あたしは何年経っても忘れない。忘れるはずがない。
そして今、あたしは隆一と二人きりで台風の夜を過ごしている。

「やっぱり、台風はダメ?」

大嫌いな台風に脅えるあたしの頭を、隆一の手が優しく撫でてくれる。
何気ないその仕草が嬉しい。

「多分、今が一番激しいから、あとはどんどん弱まるよ」

隆一はそう言ってくれたけど、家を揺らすような強い風と、
雨戸を叩く激しい雨音がたまらなく怖い。
そんなとき、ふっと部屋の明かりが消えた。

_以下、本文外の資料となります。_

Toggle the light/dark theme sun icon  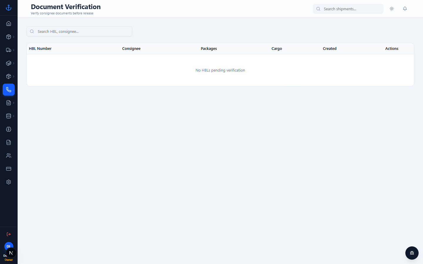392,9
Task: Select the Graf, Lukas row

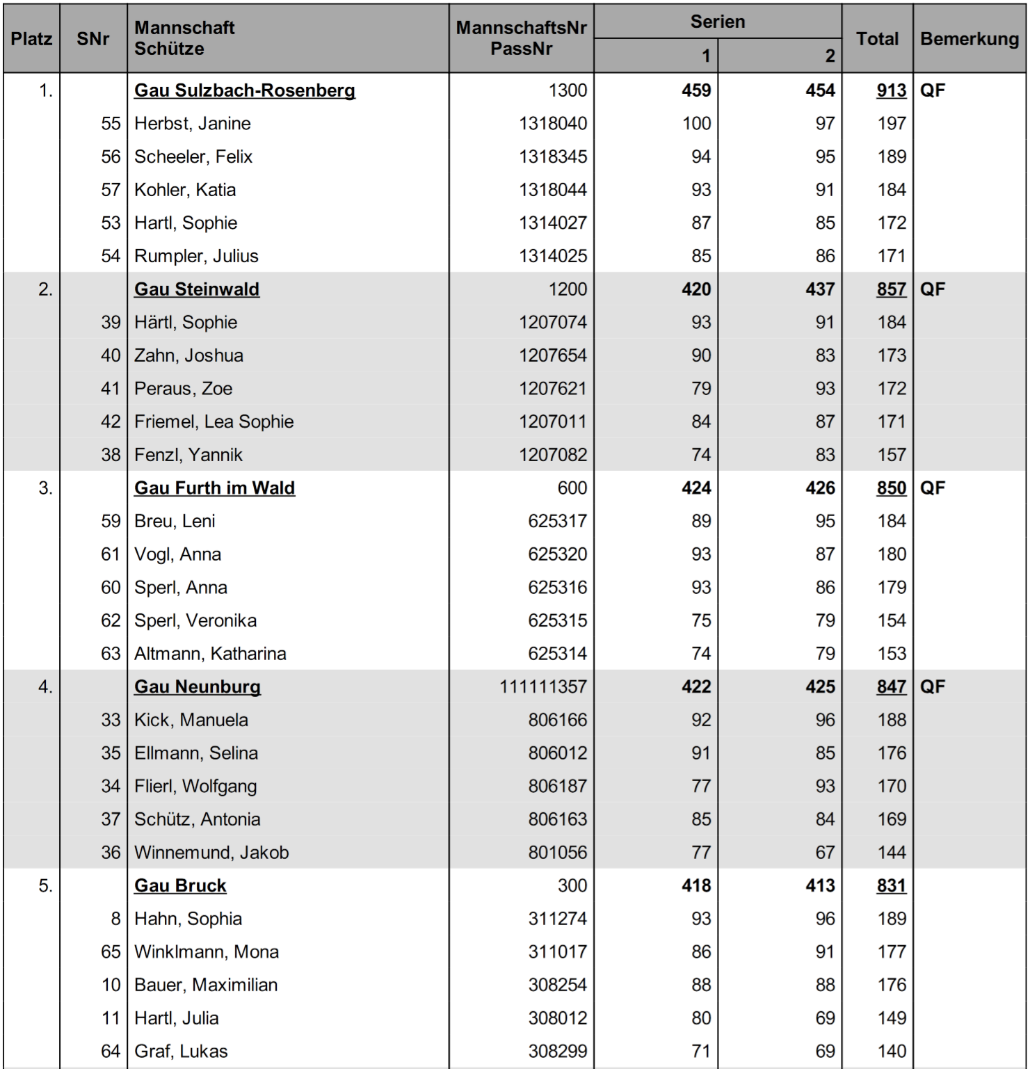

停電だ。
あたしは大きな悲鳴と共に隆一に抱きついていた。

「芹奈、もう大丈夫だよ。…芹奈?」

隆一の穏やかな声。
触れ合った部分から伝わってくる体温。
でも、あたしの心は不安で満ちている。

「あたし、怖いの……このままだと不安で…だからお願い……
今夜だけでいいから、一緒にいて……あたしの側にいて……!」


あたしが恐れているのは台風だけじゃない。
ううん、それはきっと台風よりももっと怖い。
台風は時間が経てばいなくなる。
でもあの娘は……。
だからあたしは目を閉じる。大好きな男の子のキスを期待しながら。


それが、雨と風の強かった夜の出来事。